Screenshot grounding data
>>>>>

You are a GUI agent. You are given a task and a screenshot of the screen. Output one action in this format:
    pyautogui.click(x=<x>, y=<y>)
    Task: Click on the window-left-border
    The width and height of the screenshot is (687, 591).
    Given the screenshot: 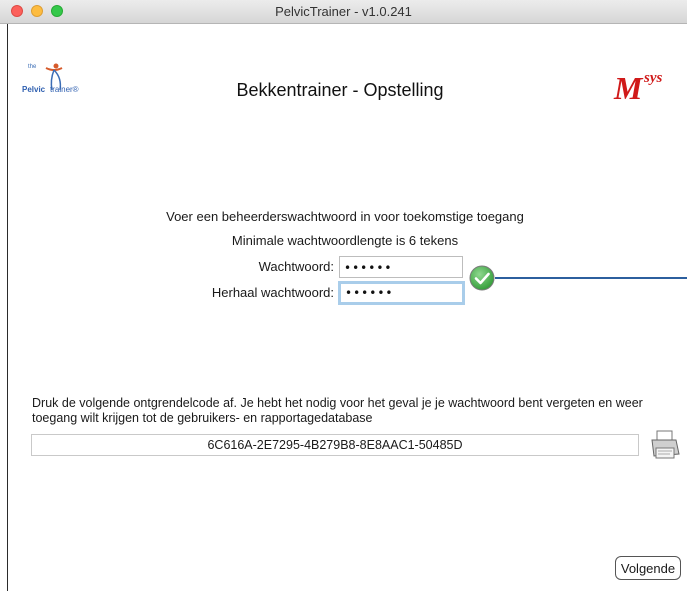 What is the action you would take?
    pyautogui.click(x=8, y=308)
    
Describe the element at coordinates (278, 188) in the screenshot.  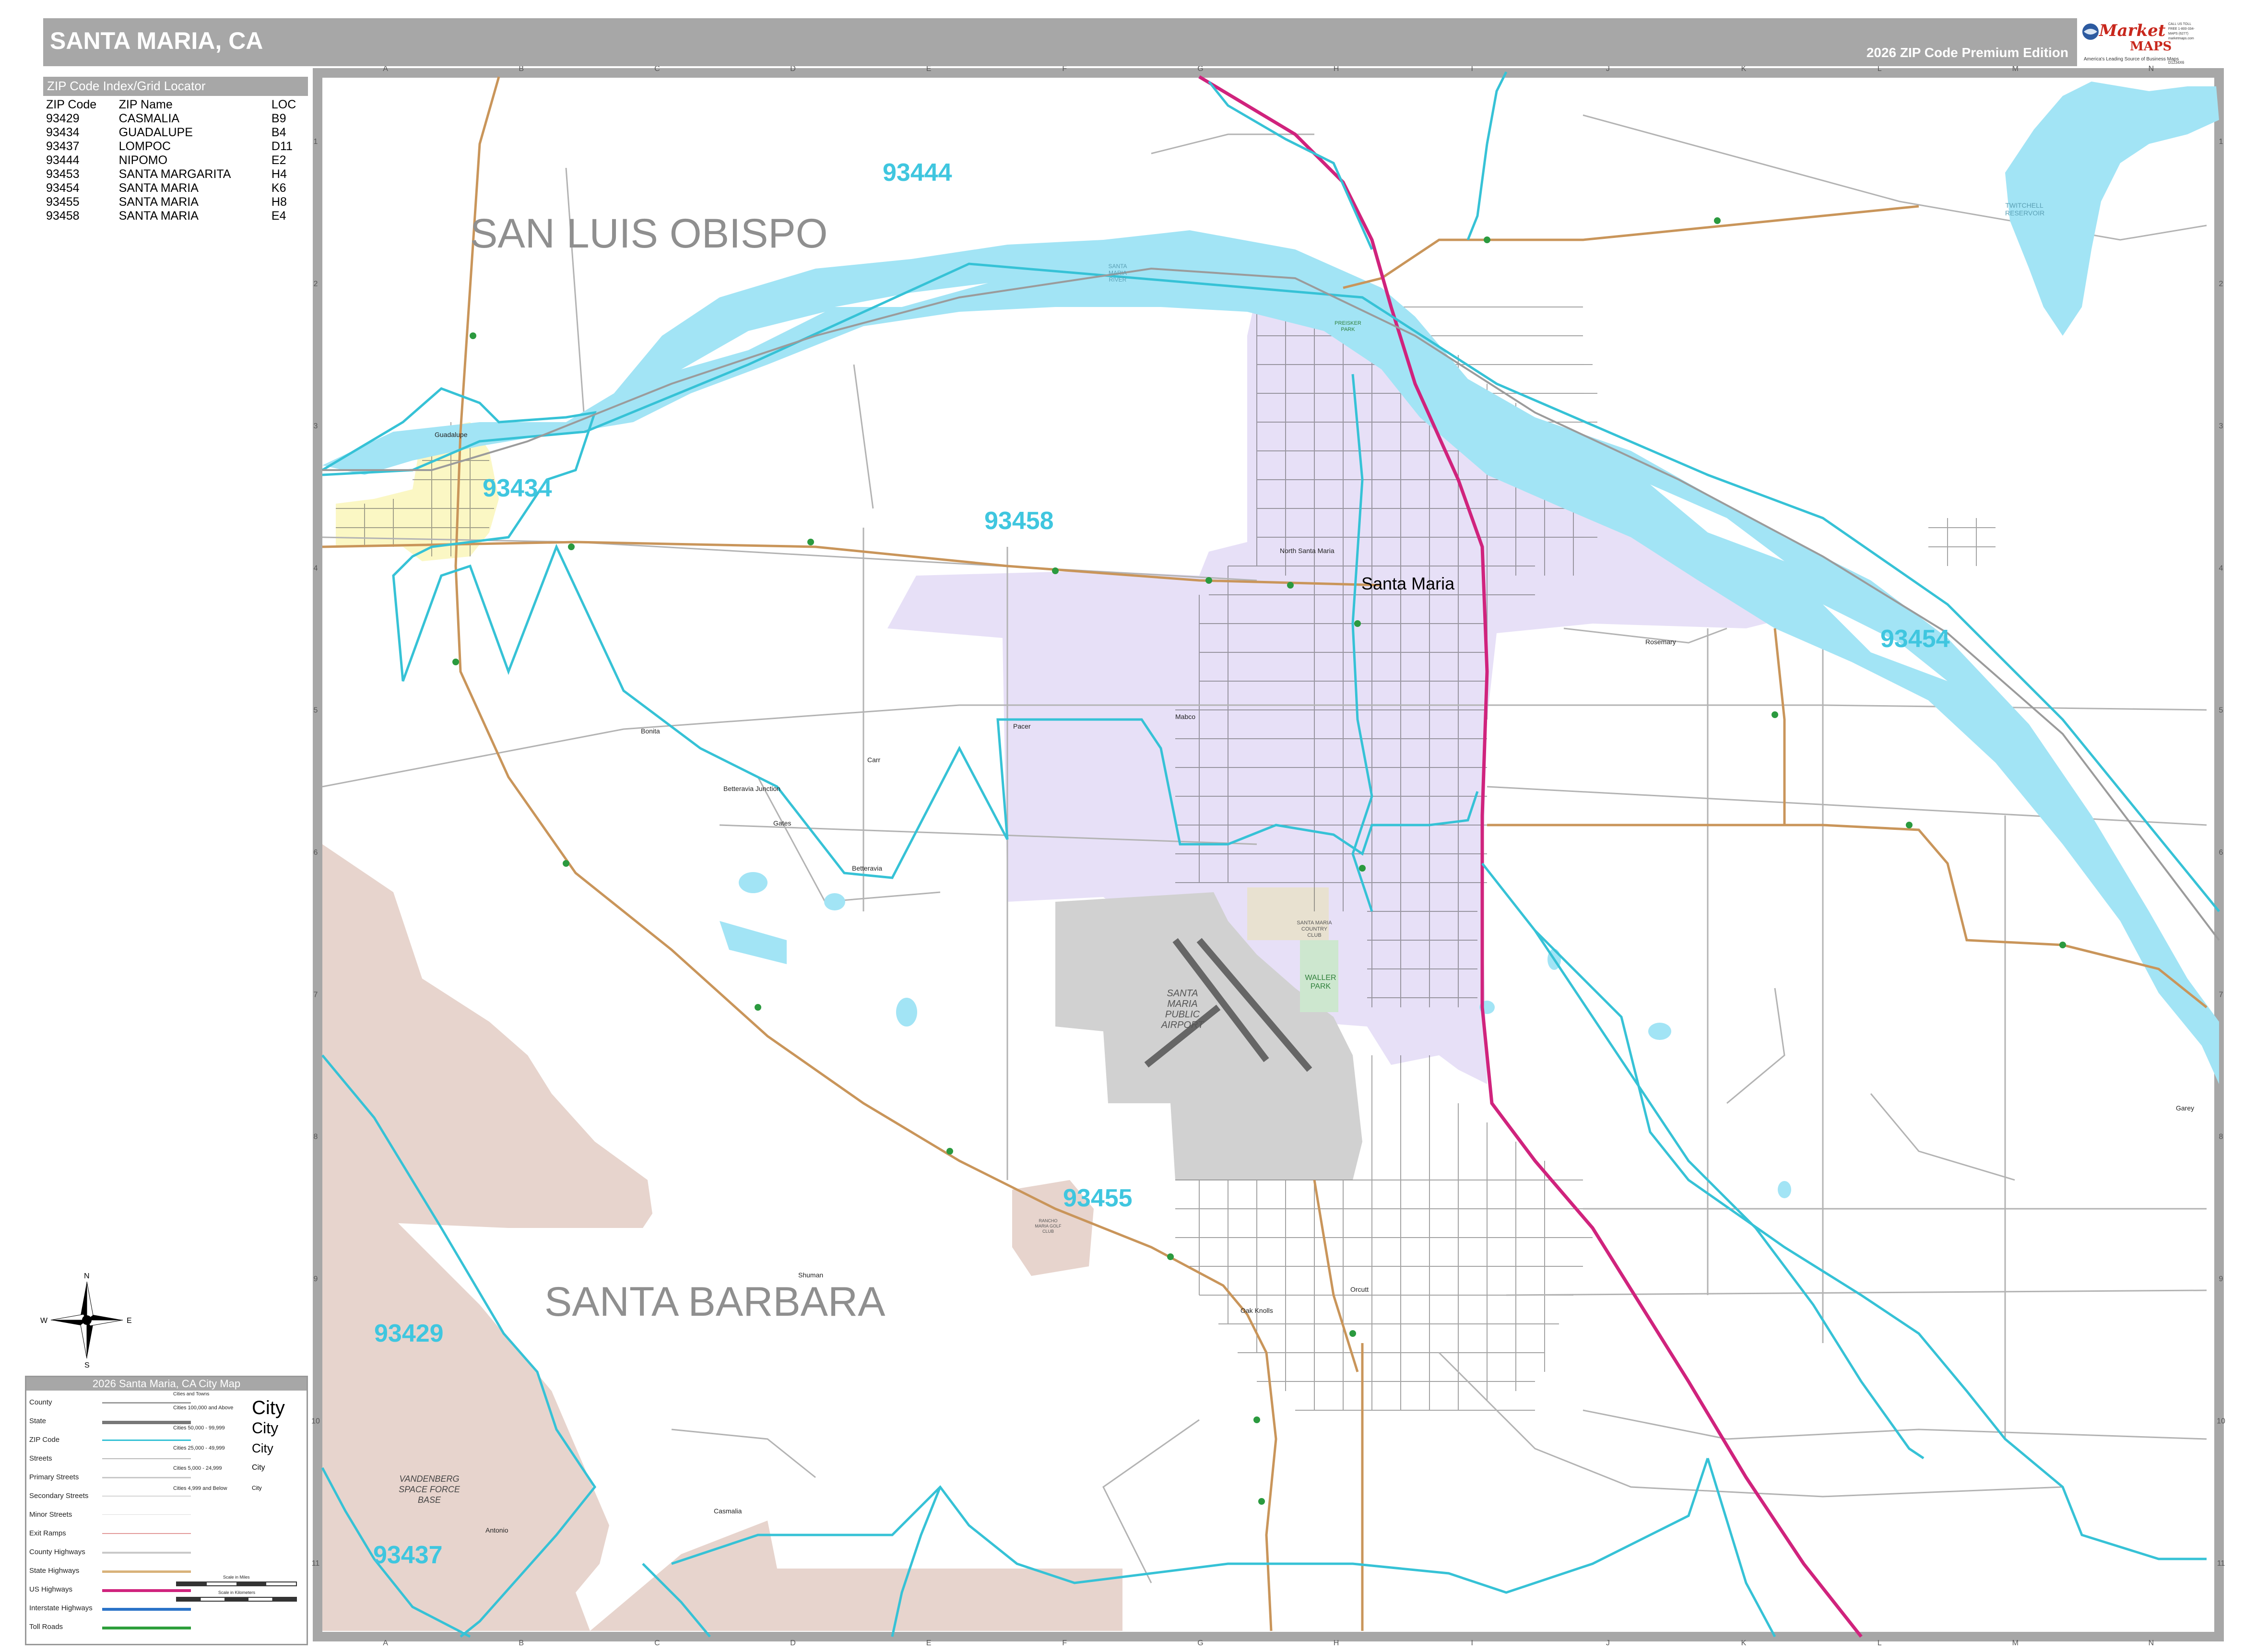
I see `zip-index-cell: K6` at that location.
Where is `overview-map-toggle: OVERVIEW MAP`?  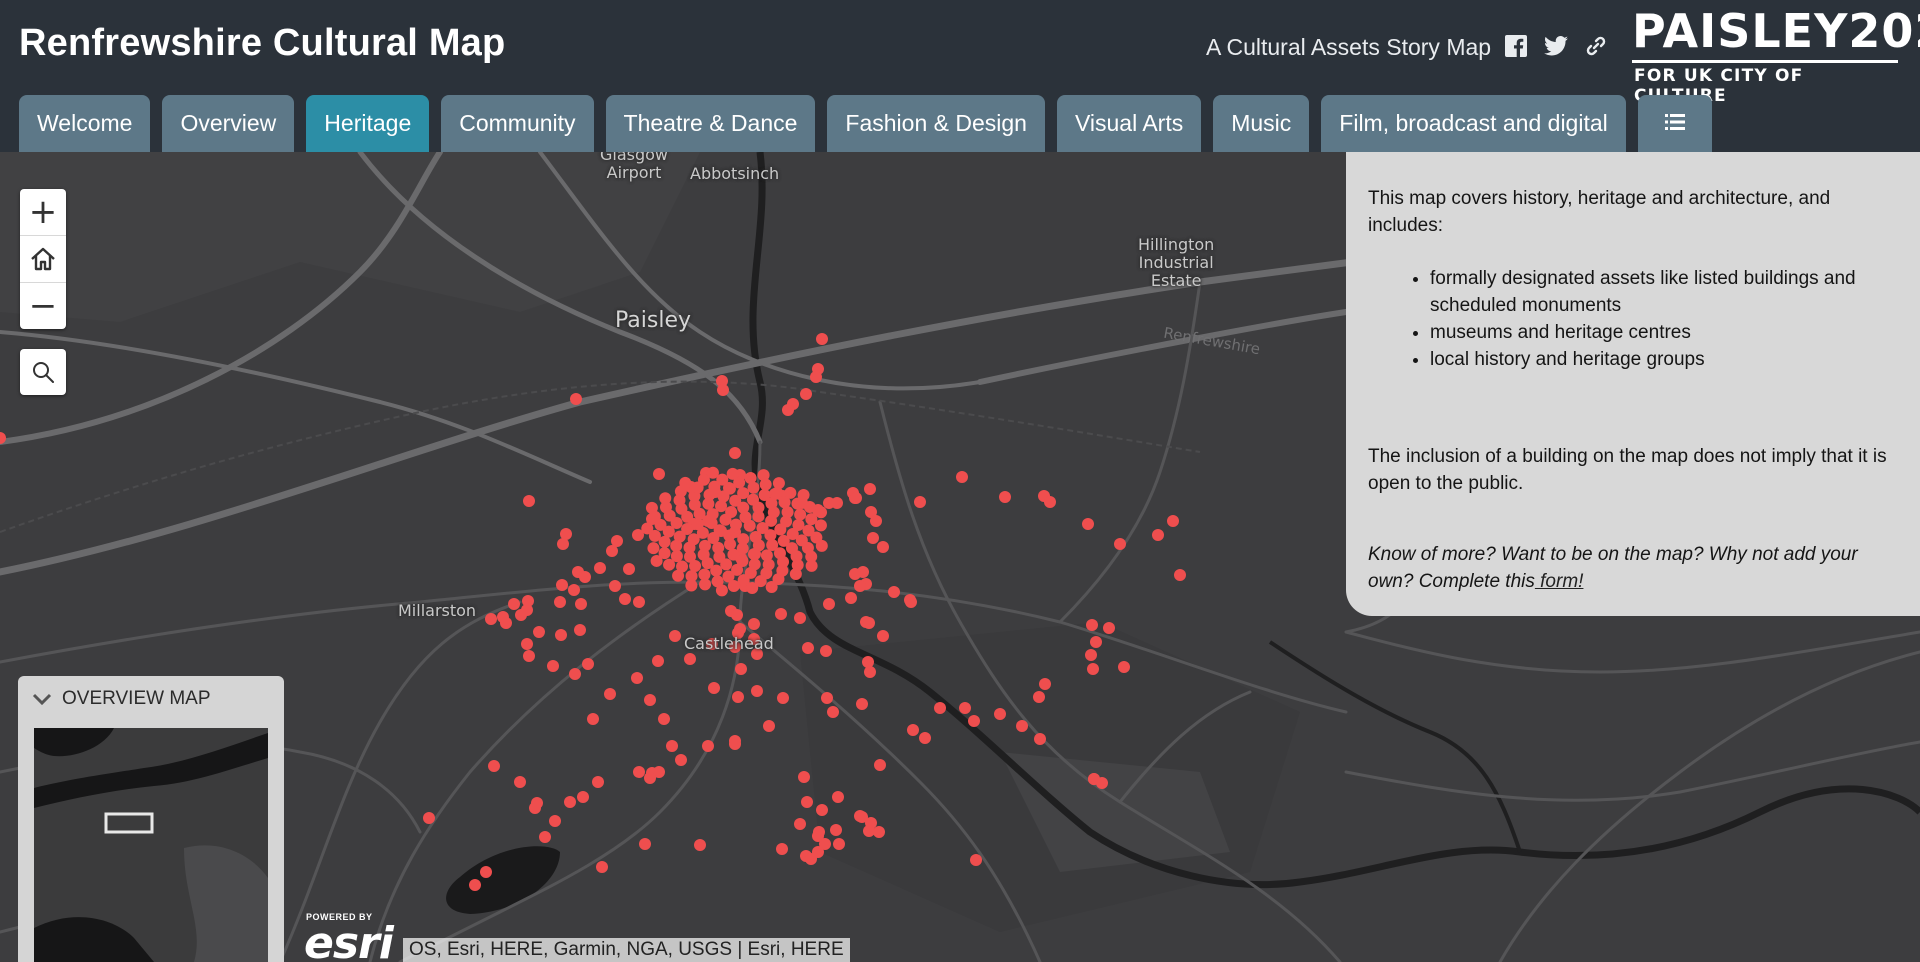 overview-map-toggle: OVERVIEW MAP is located at coordinates (122, 699).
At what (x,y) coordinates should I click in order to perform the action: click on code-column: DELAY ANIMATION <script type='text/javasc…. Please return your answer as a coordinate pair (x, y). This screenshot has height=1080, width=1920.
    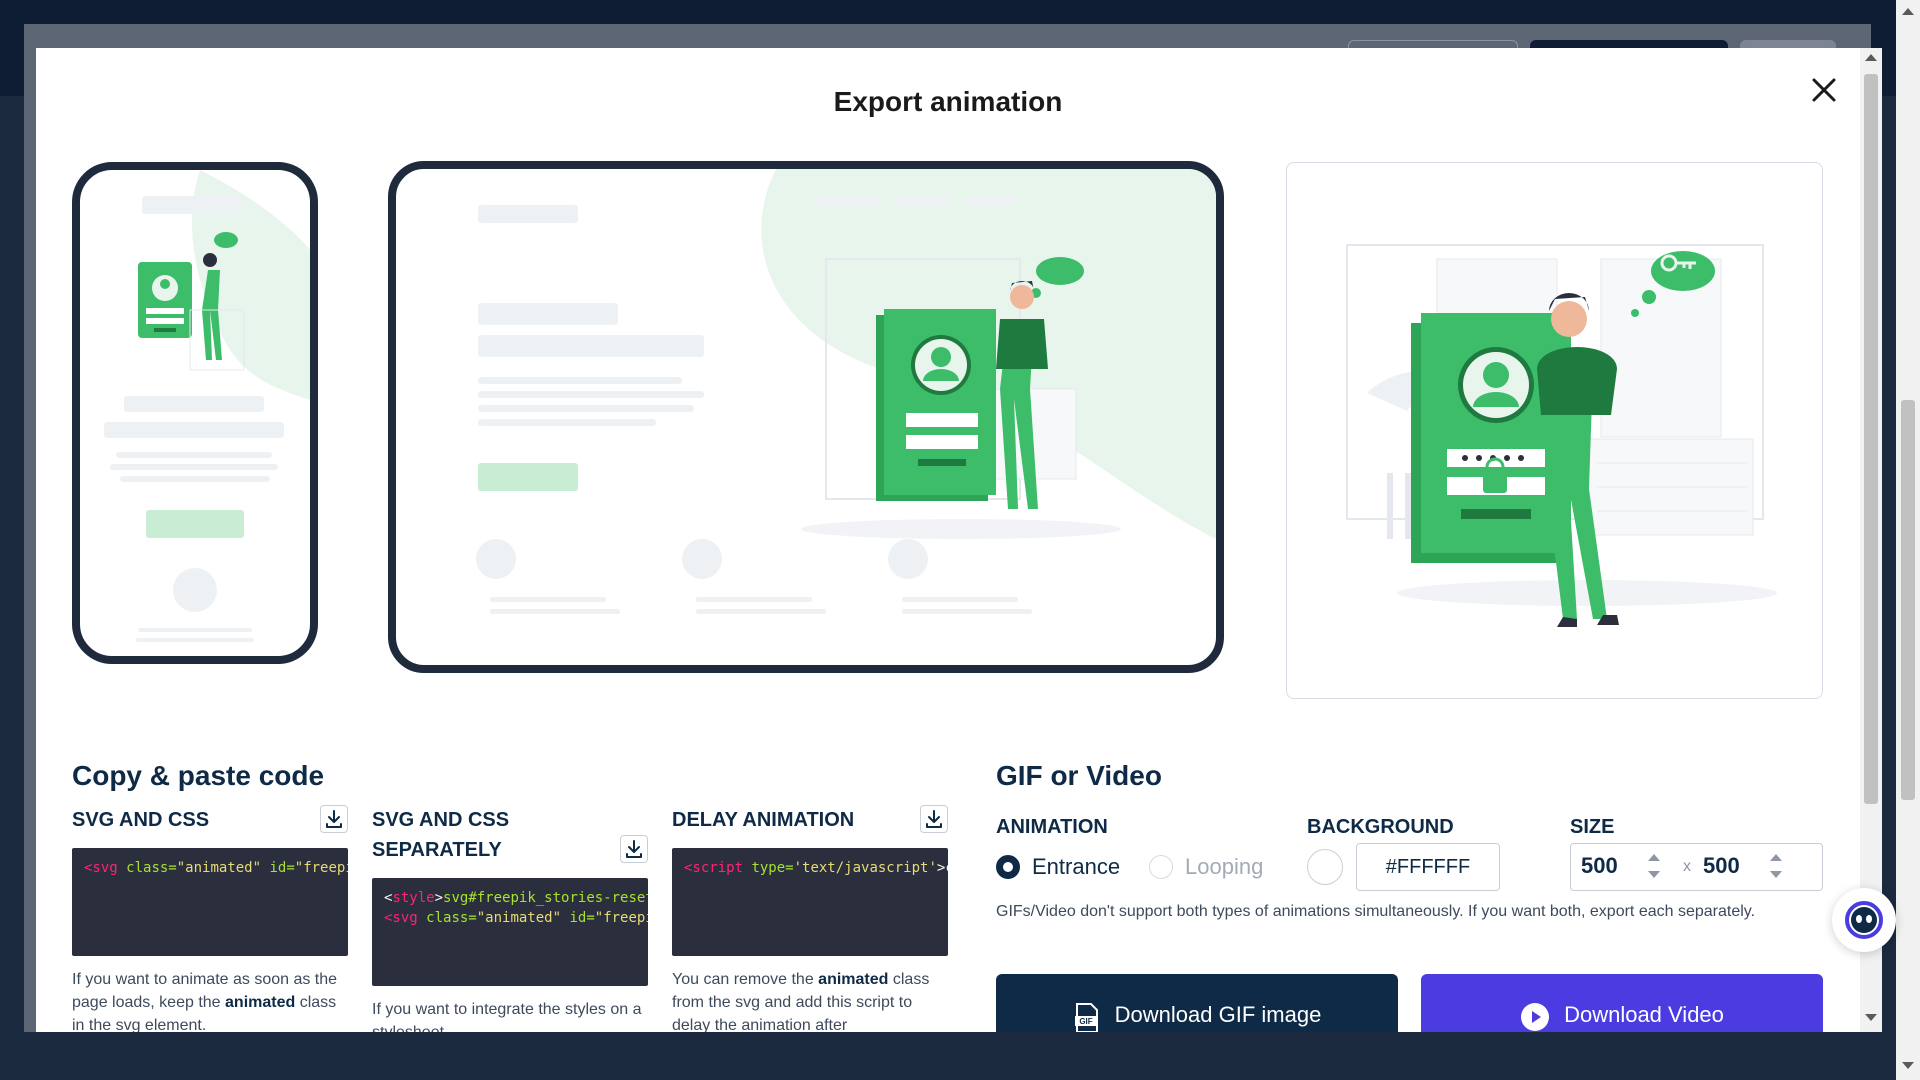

<<<<<

* [What you need to do] Please repeat the items from the start through the line containing "The width and", substituting "screen capture" for every "screenshot" and leaving everything else unchanged.

* [Result of the exercise]
You are a GUI agent. You are given a task and a screen capture of the screen. Output one action in this format:
    pyautogui.click(x=<x>, y=<y>)
    Task: Click on the window-left-border
    The width and height of the screen capture is (687, 591).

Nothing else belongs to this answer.